ANP and bradycardic reflexes in hypertensive rats: influence of cardiac hypertrophy.

In previous studies we demonstrated that in normotensive rats, but not in spontaneously hypertensive rats (SHR), atrial natriuretic peptide (ANP) enhances bradycardic reflexes through an action on cardiac vagal afferent pathways. The present study aimed to determine whether cardiac hypertrophy, hypertension, or a nonreversible genetic factor accounted for the insensitivity of SHR to ANP action on cardiac reflex pathways. SHR were treated with the angiotensin-converting enzyme (ACE) inhibitor perindopril (3 mg/kg per day) for 6 weeks from 4 to 9 weeks of age (SHR-S, n=10) or for 9 weeks from 4 to 12 weeks of age (SHR-L, n=10) or were untreated (SHR, n=10) to produce differential effects on blood pressure and left ventricle/body weight ratio (LV/BW). Untreated normotensive Wistar-Kyoto rats (WKY, n=10) were also studied. At 13 weeks of age, all rats were instrumented with aortic and jugular catheters, and at 14 weeks we measured heart rate reflexes to rapid intravenous infusions of methoxamine (100 microg/kg, cardiac baroreflex) and serotonin (5 to 60 microg/kg, von Bezold-Jarisch cardiac chemosensitive reflex), with either alpha-rat ANP (150 ng/kg per minute IV) or saline vehicle (270 microL/h IV) infusion.

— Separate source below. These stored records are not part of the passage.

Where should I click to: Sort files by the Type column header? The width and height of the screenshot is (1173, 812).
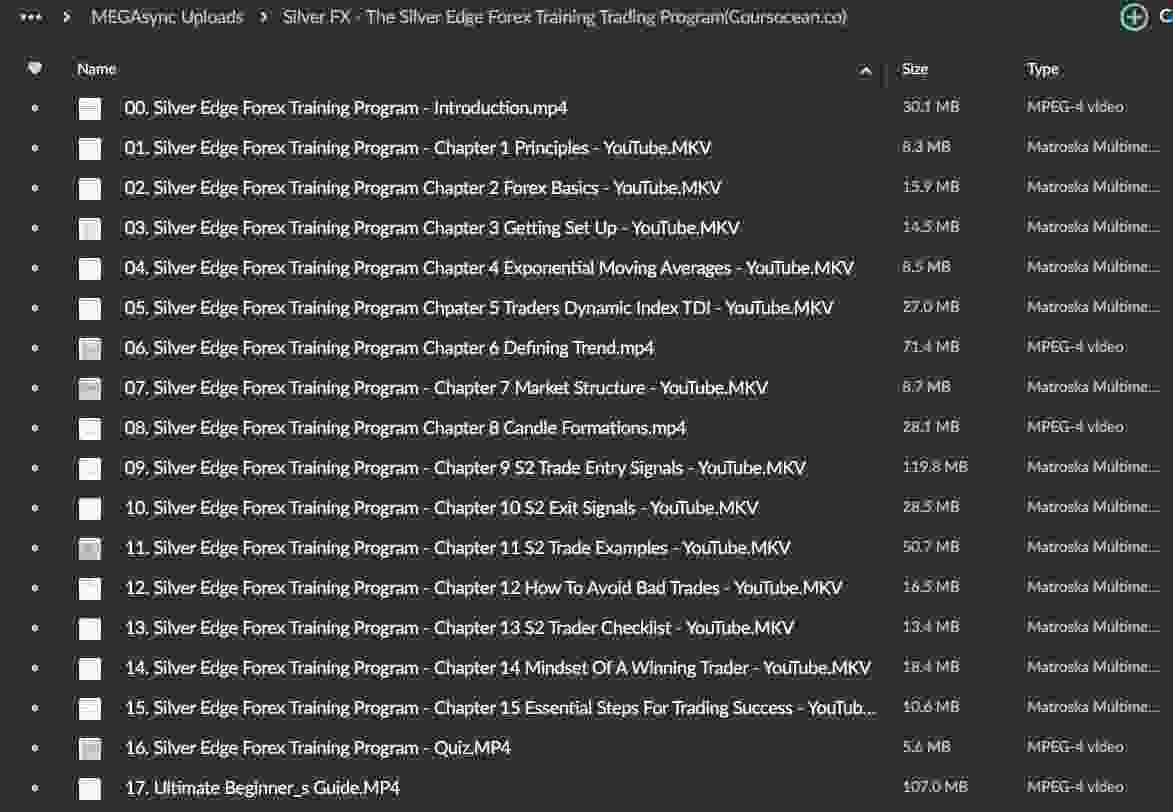(x=1042, y=69)
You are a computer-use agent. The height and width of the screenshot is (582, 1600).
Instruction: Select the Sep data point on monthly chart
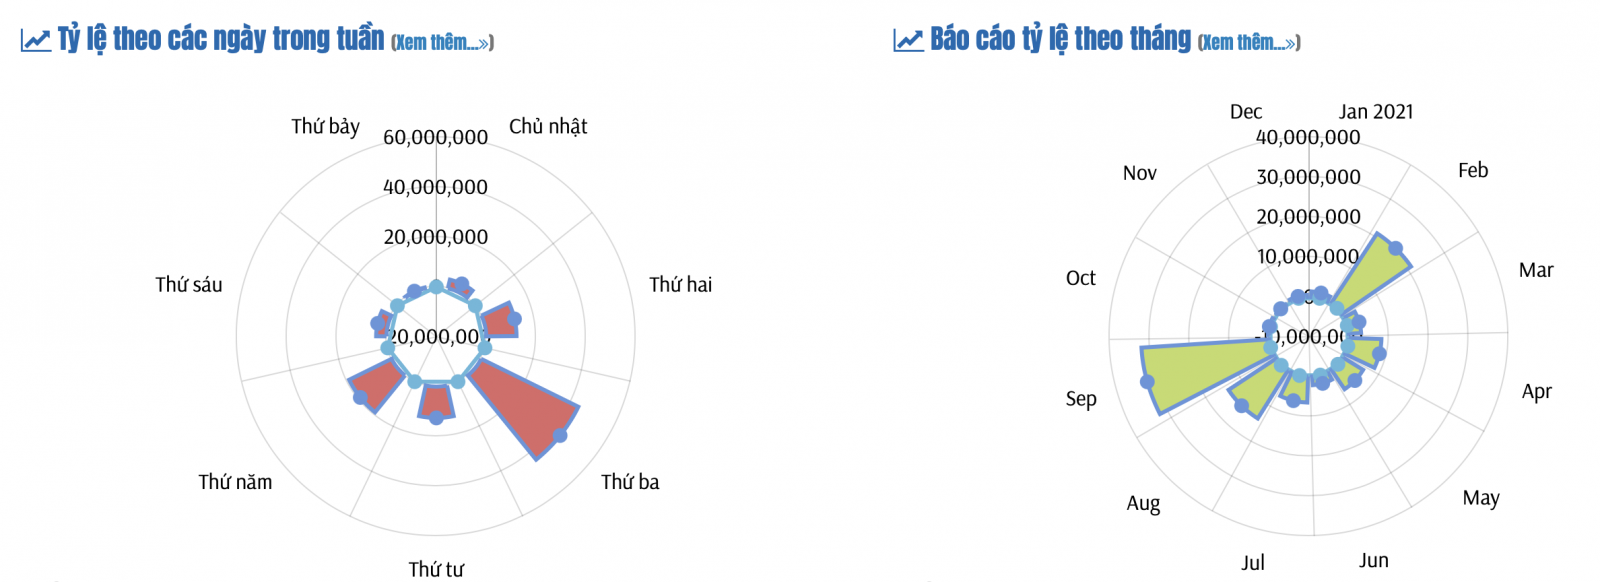pyautogui.click(x=1147, y=382)
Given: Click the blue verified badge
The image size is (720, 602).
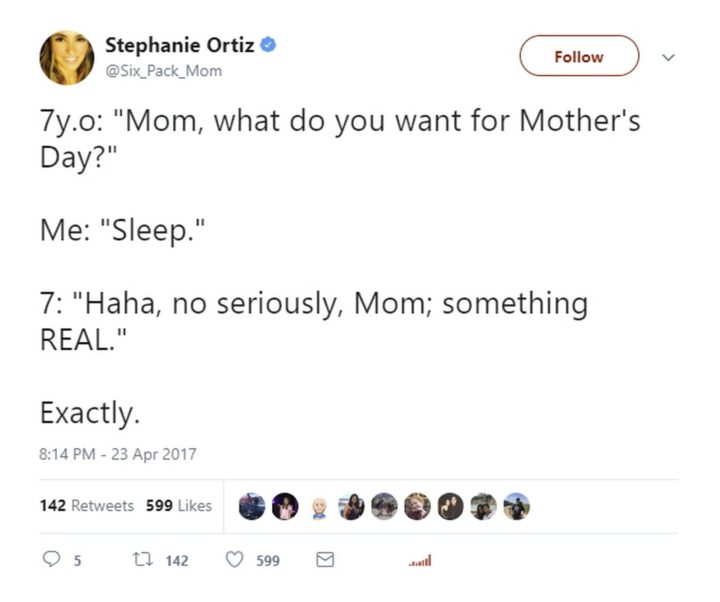Looking at the screenshot, I should pyautogui.click(x=269, y=44).
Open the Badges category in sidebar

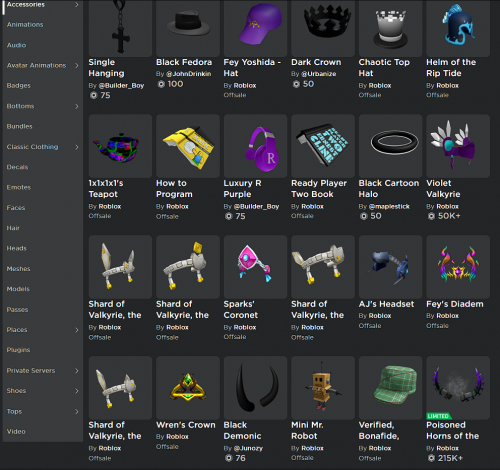coord(19,86)
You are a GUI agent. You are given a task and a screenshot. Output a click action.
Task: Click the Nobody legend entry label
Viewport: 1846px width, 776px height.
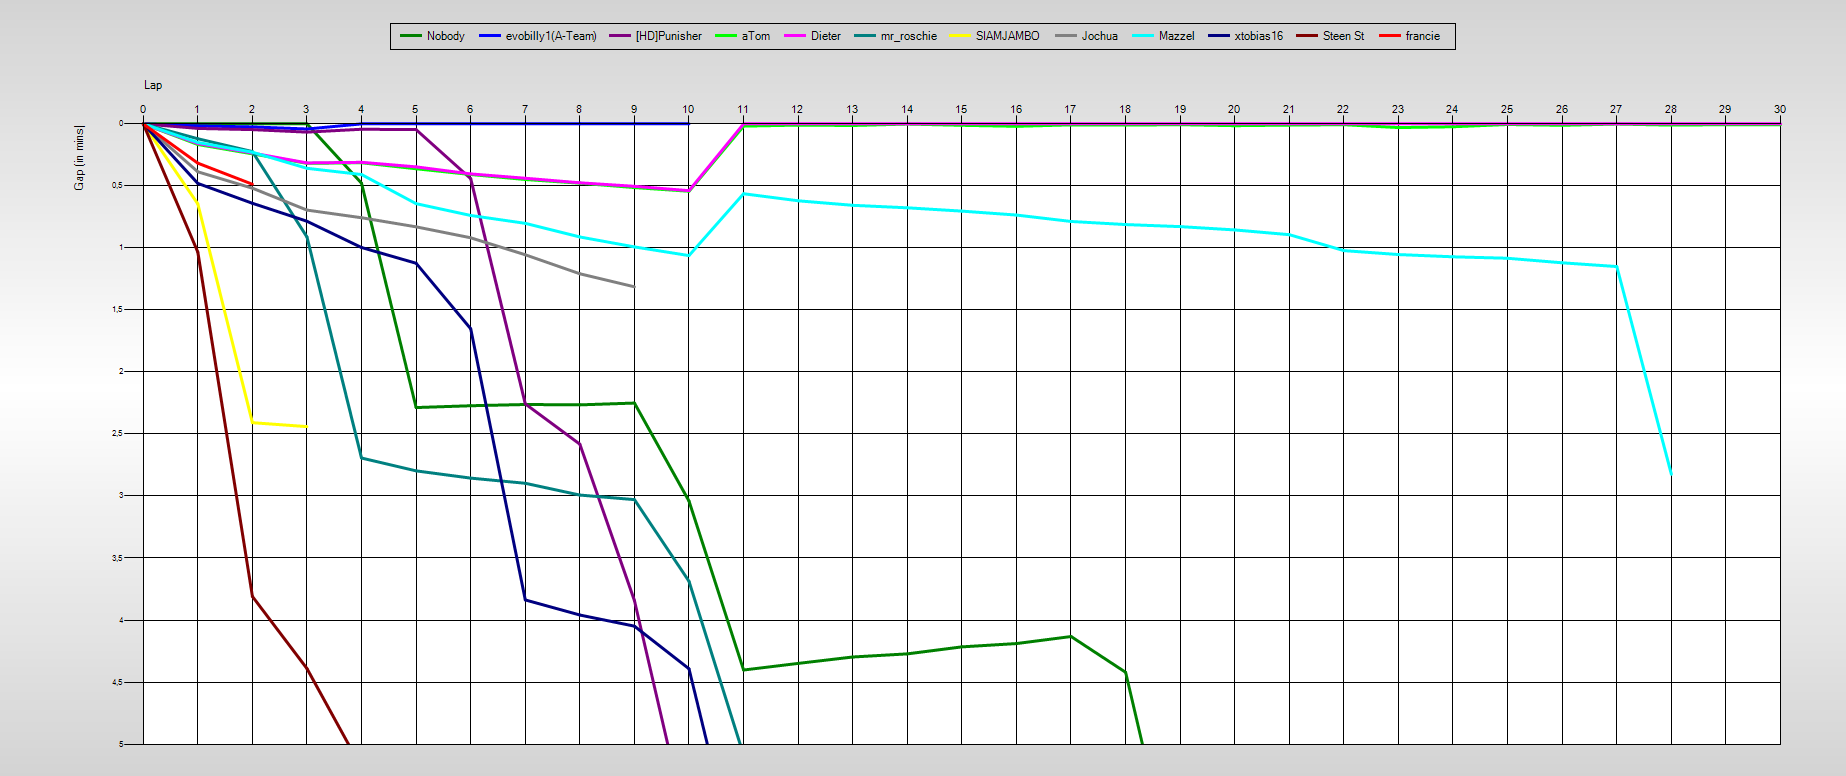tap(445, 36)
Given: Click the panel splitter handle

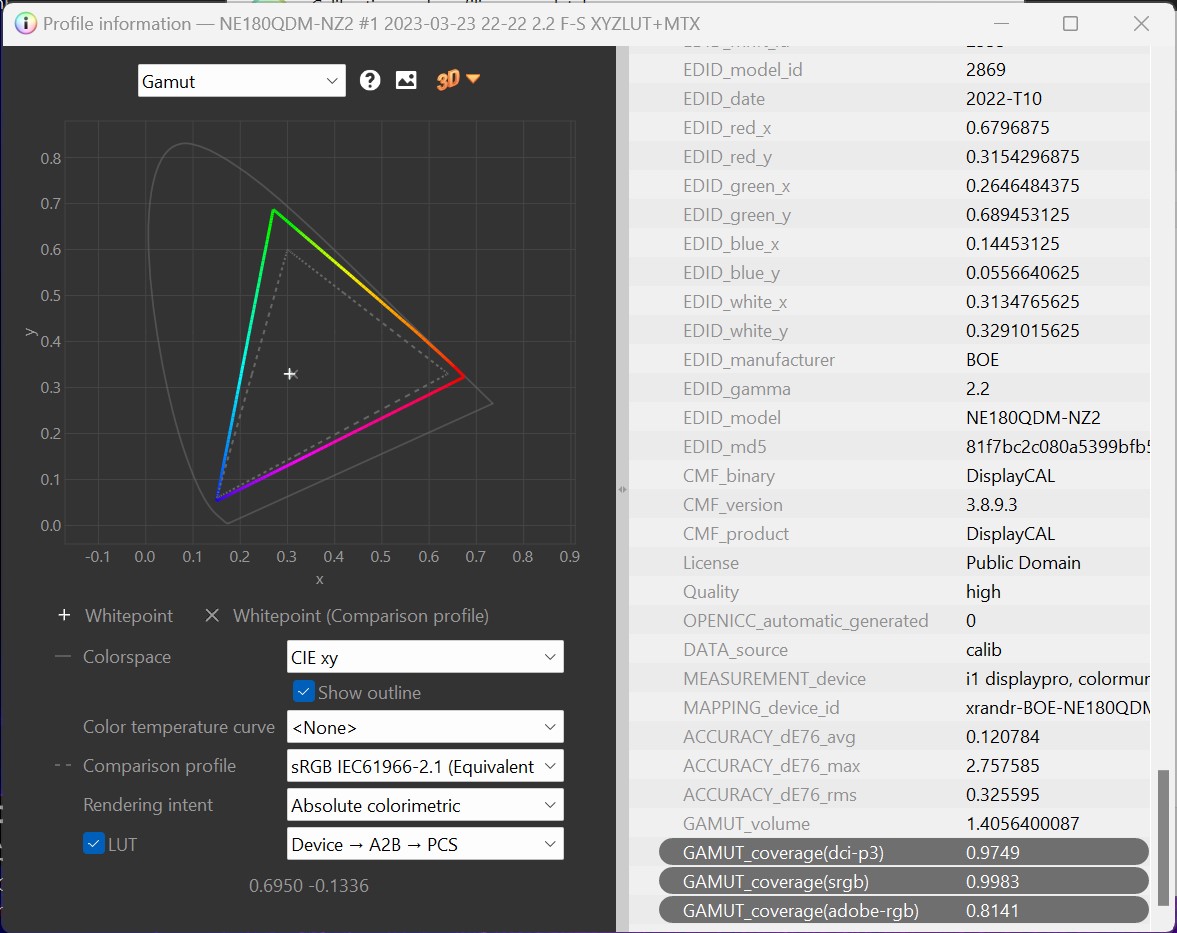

Perindopril treatment for 6-week (SHR-S) and 9-week (SHR-L) durations maintained blood pressure at normotensive levels in both groups. SHR-S exhibited a small degree of cardiac hypertrophy (LV/BW was 8% higher than in WKY but 11% less than in untreated SHR), but LV/BW was normalized in SHR-L (to within 1% of WKY LV/BW). In WKY, ANP significantly (P<0.05) enhanced bradycardic responses to both the cardiac baroreflex (by 42+/-10%) and von Bezold-Jarisch chemosensitive reflex (by 17+/-5%) activation but had no effect in SHR. The cardiac reflex action of ANP was restored in SHR-L (ANP enhanced reflex bradycardia by 28+/-12% and 36+/-8%, baroreflex and von Bezold-Jarisch reflex, respectively; P<0.05), but SHR-S, which developed some cardiac hypertrophy, remained unresponsive to ANP. Our results suggest that the inability of ANP to sensitize cardiac vagal (nonarterial) afferents in SHR was not due to an inherited irreversible component, or the hypertension per se, but was associated with the presence of cardiac hypertrophy. A functional consequence of hypertension-induced cardiac hypertrophy may be the inhibition of the cardioprotective action of ANP through cardiac vagal reflexes.